The most amusing part of my stay would have to be the names Terrence and the other nurses have come up with for me in an effort to jog my memory, Luke is Terrence's favorite in honour of my questions on the hand situation though he also uses Mike. Jonsey (who's first name I don't know as she refuses to admit to having one) calls me hop-along, Bea calls me Gordon because I remind her of her husband (she says it's the hair), Jenny calls me assorted English and Irish names from Acton to, well we're up to Faolan and still going strong. Jin is stuck on spunk-meister and the lady who brings me breakfast on Monday calls me darling. The Doc rarely uses a name referring to me as "Our Resident Nobody" or "My Favorite Survivor" both annoy the crap out of me but he refuses to use a normal designation until I chose a name to go by or remember my proper one. He really isn't that much of a stick-in-the mud fussbudget but he's been reading all the wrong psyc books.

It is most lonely at night I sleep intermittently but my missing limbs ache and my old scar burns.
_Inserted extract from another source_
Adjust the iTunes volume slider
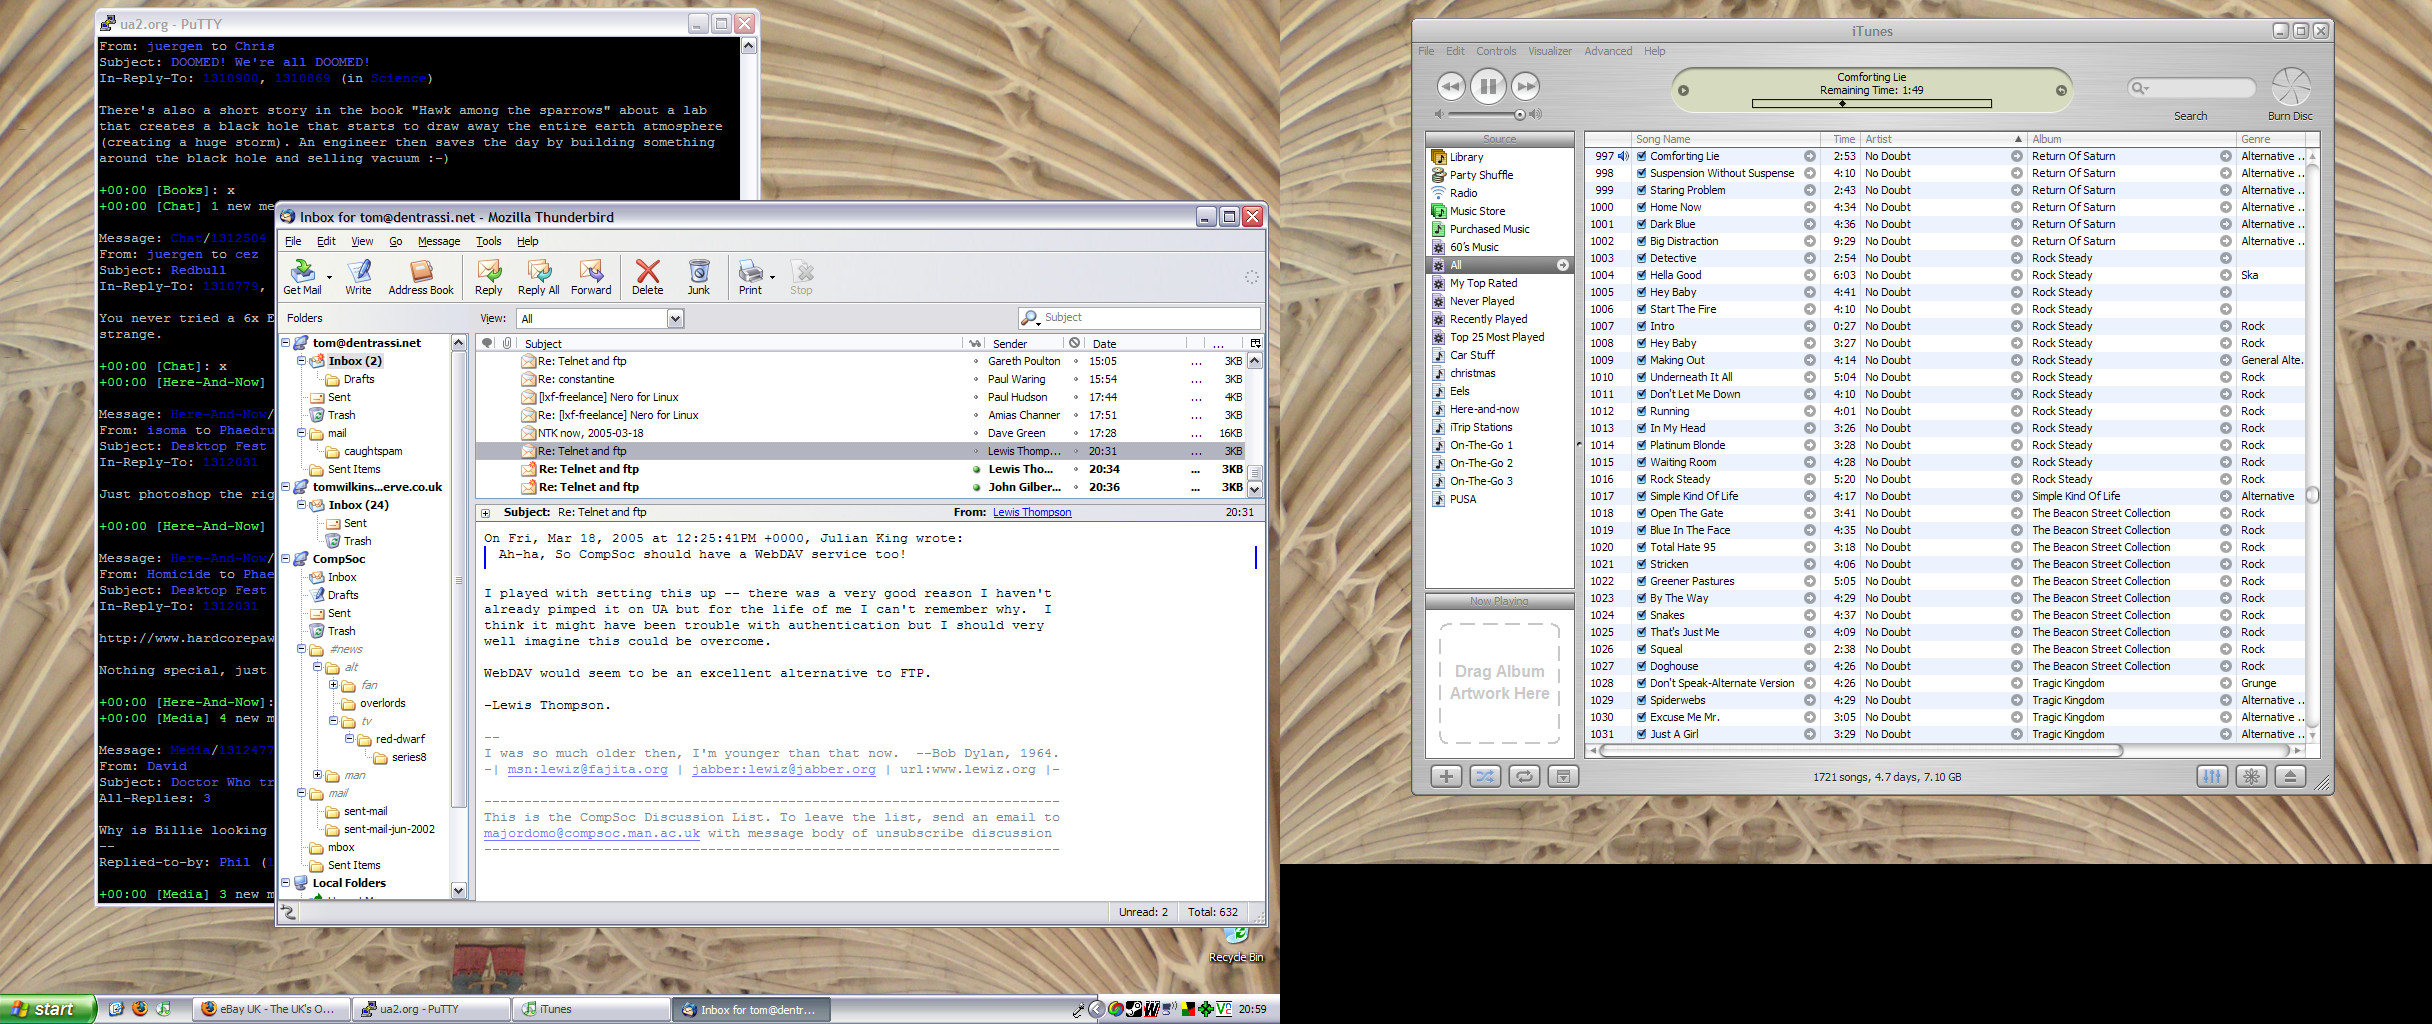 click(x=1519, y=115)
This is something that I find most alarming, I told Terrence about it the first night it kept me awake; he got The Doc to look at it. The vague lightning bolt hidden under my bandages isn't even recent; it is, according to the doctor, at least a year old and probably more than that. The Doc couldn't tell me what made it burn, he couldn't even field a guess, he signed me up for an MRI though, I go down next week whether I am released yet or not. He seems worried. I'm not, worried that is, strangely enough this dull ache from an old scar is the most familiar thing I've encountered since I woke up. It must be important somehow.

The scar and the birds.

Birds are at least normal, who wouldn't want to fly, and they weren't so much familiar, they were more a remembrance of a past longing.

That sounds so nancy, God I hope I'm not gay, that would be just the icing on the cake, Hi I am John Doe gay paraplegic amnesiac, who are you. Not that girls would be so much easier at this point but I guess I would feel vaguely normal if I had one thing that set me up as part of the vast majority instead of one of the varied minorities.
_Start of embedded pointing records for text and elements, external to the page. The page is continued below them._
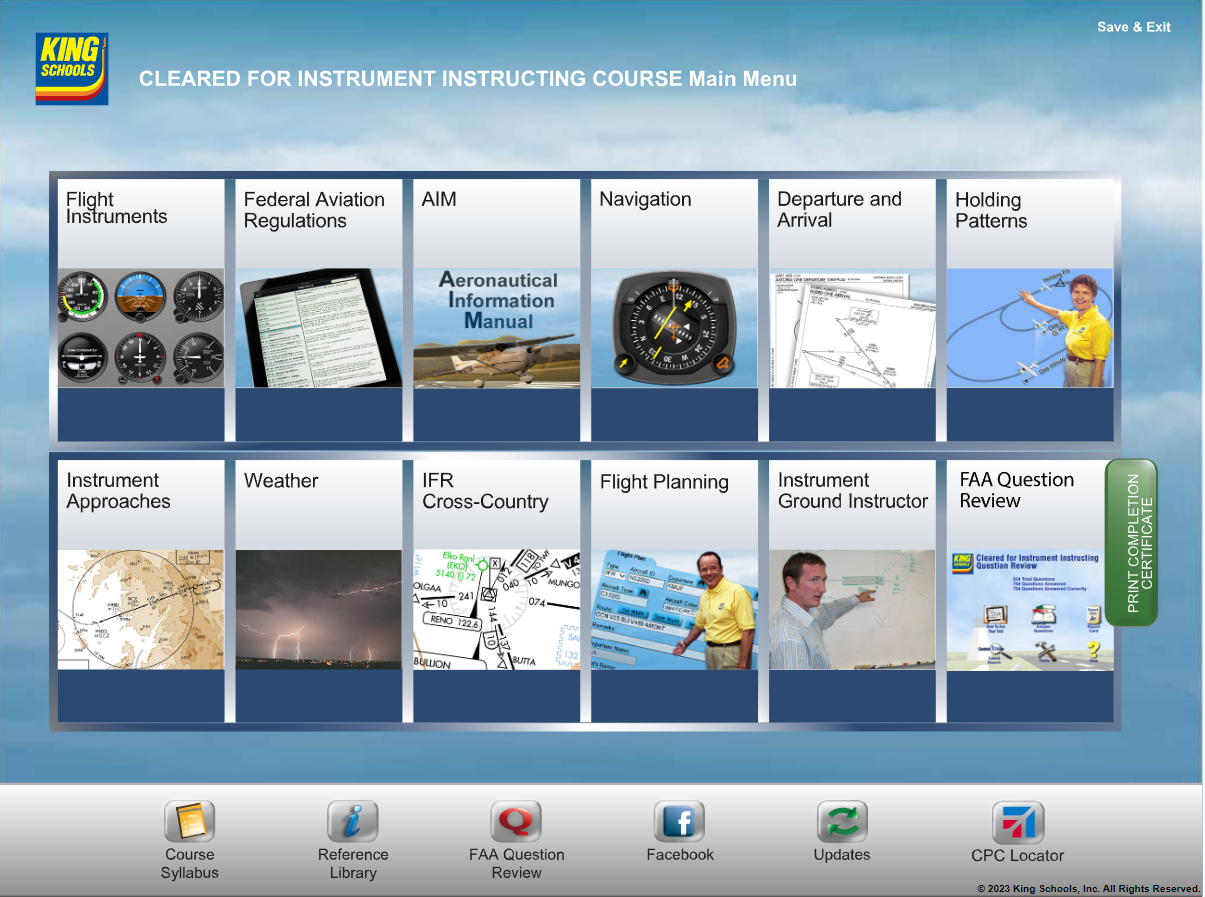The image size is (1205, 897).
Task: Open the Course Syllabus icon
Action: pyautogui.click(x=189, y=823)
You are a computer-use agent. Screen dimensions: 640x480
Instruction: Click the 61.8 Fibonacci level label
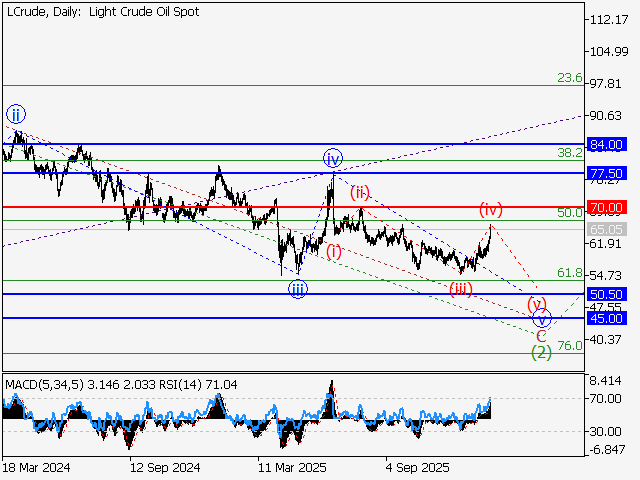[569, 273]
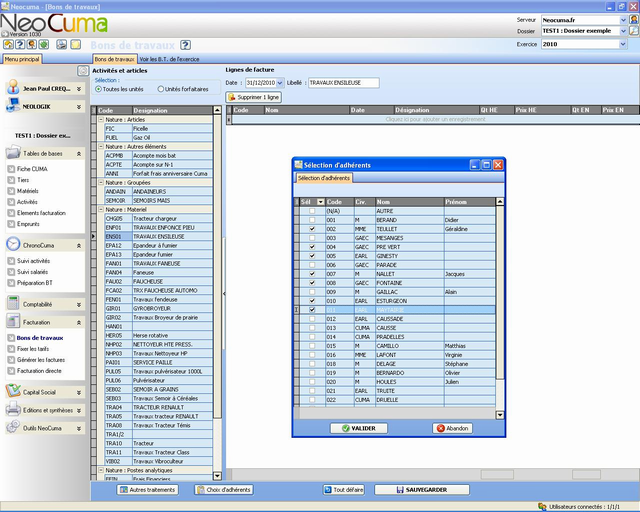Viewport: 640px width, 512px height.
Task: Click the ChronoCuma clock icon
Action: point(13,245)

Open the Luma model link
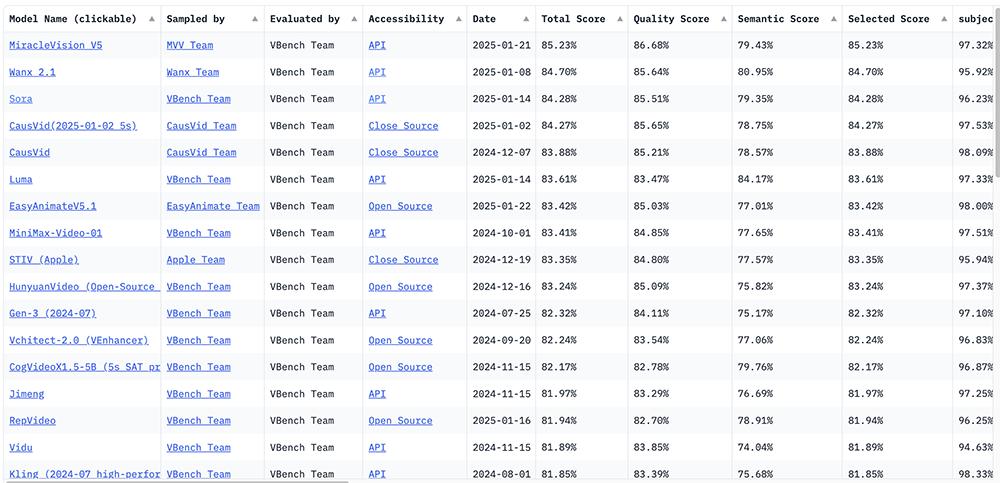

It's odd, sometimes I can still feel my missing leg but the leg that I still have might as well be gone considering the amount of response I get from it. Then again anything below my belly button is pretty much not there. At least I can eat food still even though hospital food leaves me craving steaks and fried chicken. Which I cannot remember ever having but, oh, their scents play upon my irrepressible senses. Jin keeps bringing in flowers, outside food and other fragrant things in an attempt to make my scent recognition trigger the rest of my memory, sometimes that strikes me as not entirely on the up and up but I won't say no to a beautiful woman stopping by daily to have me smell things for her. The social worker on my case though is a regular vulture, she circles; I dread her coming and she too is what in a reasonable world would rate as beautiful but she would placate the prime-minister if she were faced with him. Ick.

The night though is something that I find hard to face. I want to sleep but dread keeps me awake, more oft the not I wake up screaming. I can't remember the dreams though, The Doc thinks I might have epilepsy or something because after some of these nightmares I am shaking with more than reaction and my nervous system is shot to hell. Those are the nights that I can feel my missing leg. Sleeping pills make it worse, but painkillers help. They don't want me to get hooked on the things though so I can only take them after the bad nights when I can barely move my head when I wake up.

All I can remember is that something bad is happening and I need to tell someone but I can't remember what it is. Terrence first took me up to the roof after one of the really bad ones, he propped me up and we watched the sun rise. I told him about the helplessness, he understood, he told me to tell him anything I managed to remember from these dreams, no matter how fanciful or painful it might be.

I have only remembered two things; the screams and the silence.